Repeat each entry. Keep every line exactly as it is.

────

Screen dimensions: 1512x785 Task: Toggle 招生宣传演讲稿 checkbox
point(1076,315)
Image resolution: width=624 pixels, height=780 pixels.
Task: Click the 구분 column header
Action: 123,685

────

TASK SOLUTION:
Screen dimensions: 1512x785 Task: Toggle 招生宣传演讲稿 checkbox
point(1076,315)
Image resolution: width=624 pixels, height=780 pixels.
Task: Click the 구분 column header
Action: 123,685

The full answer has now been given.